ISR G2シリーズが保守終了になったの伴い、現役時代は自動車が一台買える値段であった中大規模ルータがお小遣い価格でヤフオクに溢れるようになりました。
そこで、たまたま出品のあったCisco3945Eを5000円程度で入手し、従来の891fjのコンフィグを手直ししてPPPoE+NAT機として突っ込んでみた結果。

Cisco3945EでPPPoE+NATした場合のスループット値。明け方4時頃測定。

はぁ～、やはりルータのNAT性能がボトルネックだったんですね。確定。
NAT変換テーブルの最大エントリ数については、

Network Address Translation（NAT; ネットワーク アドレス変換）に関する FAQ

Q. Cisco IOS の NAT 機能でサポートされる同時 NAT セッションの数はいくつですか。

A. NAT セッションの上限数は、ルータに搭載されている DRAM の使用可能量によって制限されます。各 NAT 変換は、約 312 バイトの DRAM を消費します。その結果、10,000 変換（一般に 1 つのルータで処理されるより多い数）では約 3 MB が消費されます。そのため、標準的なルーティング ハードウェアは、数千の NAT 変換をサポートするのに十分なメモリを備えています。

891fjのメインメモリは512MBなので、計算上は1万エントリでも十分余裕？に思えなくもないんですが、「NAT変換テーブルを早くexpireしないと、他の通信のNATが行えなくなる症状」が発生した（と思われる）以上、メモリ云々よりも、891fjには荷が重い運用だったということなのでしょう。

内側→外側へのNATの他、インターネットからDMZへの通信、それもDNSクエリのように一つ一つのトラフィック量自体は大した事なくても、クライアント数がやたらと多くなる場合が見込まれる通信も負荷を掛けていたんでしょうね。

現在稼働させている3945でsh verしてみるとこんな感じです。
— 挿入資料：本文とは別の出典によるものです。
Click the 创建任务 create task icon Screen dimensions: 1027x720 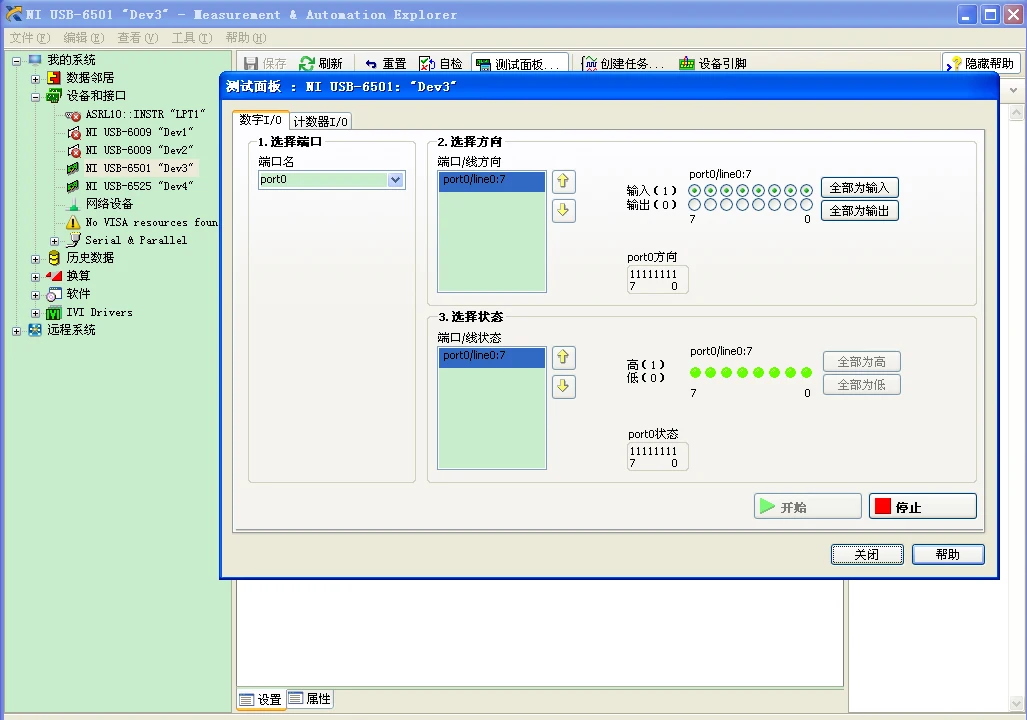[590, 64]
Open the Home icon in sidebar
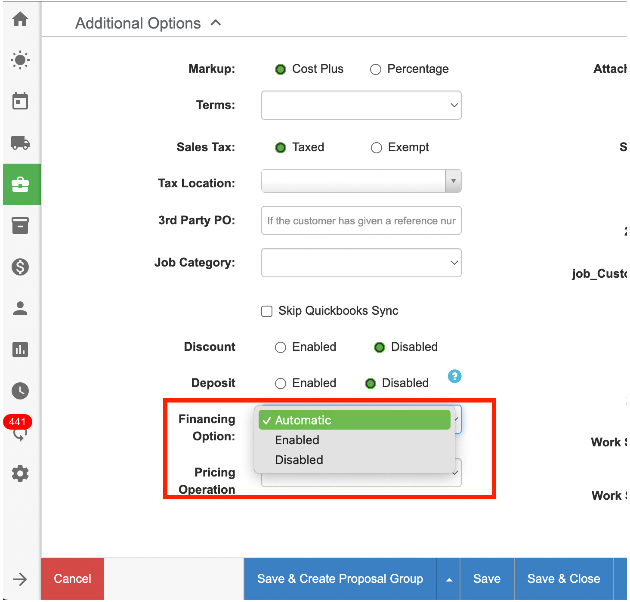This screenshot has height=602, width=630. tap(20, 19)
（抜粋）

Cisco IOS Software, C3900e Software (C3900e-UNIVERSALK9-M), Version 15.4(3)M5, RELEASE SOFTWARE (fc1)
ROM: System Bootstrap, Version 15.1(1r)T5, RELEASE SOFTWARE (fc1)
System image file is "flash0:c3900e-universalk9-mz.SPA.154-3.M5.bin"
Technology Package License Information for Module:'c3900e'
ipbase ipbasek9 Permanent ipbasek9
security securityk9 Permanent securityk9

まぁこれでしばらく様子を見てみます。

一方、自分ちと第二拠点はどちらもVDSLで891fjを使っているのですが、

じぶんちの速度

第二拠点の速度

どちらもPPPoE+NATさせて、トンネル掘って、サーバ置いてwebやらdnsやらを動かしているのですが、某所で200Mbpsでルータの性能が頭打ちになってしまった、という経験からするに、

100Mbps回線の環境では、891fjで必要にして十分である！

ということも導けてしまったのでした。

実は3945と一緒に2911も入手してしまったのです。まぁ、

3945がダメそうなら2911も試してみるべ。もし3945が行けそうなら、自宅で2911を使ったらパフォーマンス上がるべか？

3945Eを動かす前の計算＠俺氏

なんて考えていたのですが、結論からするとVDSL環境で2911にする意味はないし、それ以前にファンの音がうるさすぎて家では使えんだろ！

というわけで使い道のない迷子の2911が発生してしまったというお話でありました。合掌

Cisco3945E

3945Eのメインボード(SPE250/K9)。DIMM足したら性能向上するんだべか。